» **Data for this task**
:::::
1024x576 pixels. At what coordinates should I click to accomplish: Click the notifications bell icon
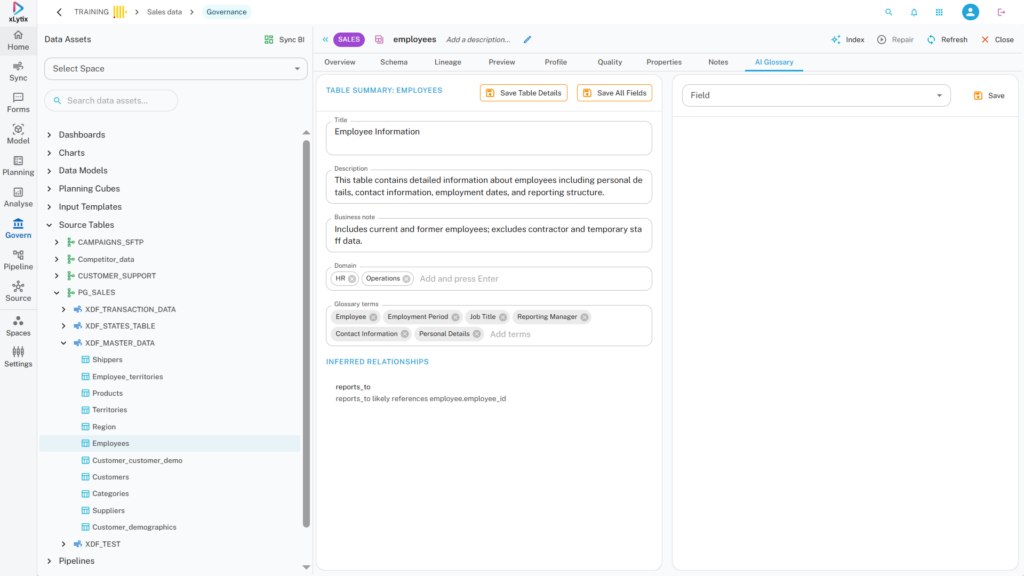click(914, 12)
:::::
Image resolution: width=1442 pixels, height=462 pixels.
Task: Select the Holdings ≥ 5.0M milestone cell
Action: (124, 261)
:::::
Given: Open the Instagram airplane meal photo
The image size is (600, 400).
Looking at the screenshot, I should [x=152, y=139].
:::::
» **Description of the task**
Return the records verbatim, beginning at the line that contains "Given: Open the Instagram airplane meal photo" and ending after the line that contains "Looking at the".

» **Correct answer**
Given: Open the Instagram airplane meal photo
The image size is (600, 400).
Looking at the screenshot, I should [x=152, y=139].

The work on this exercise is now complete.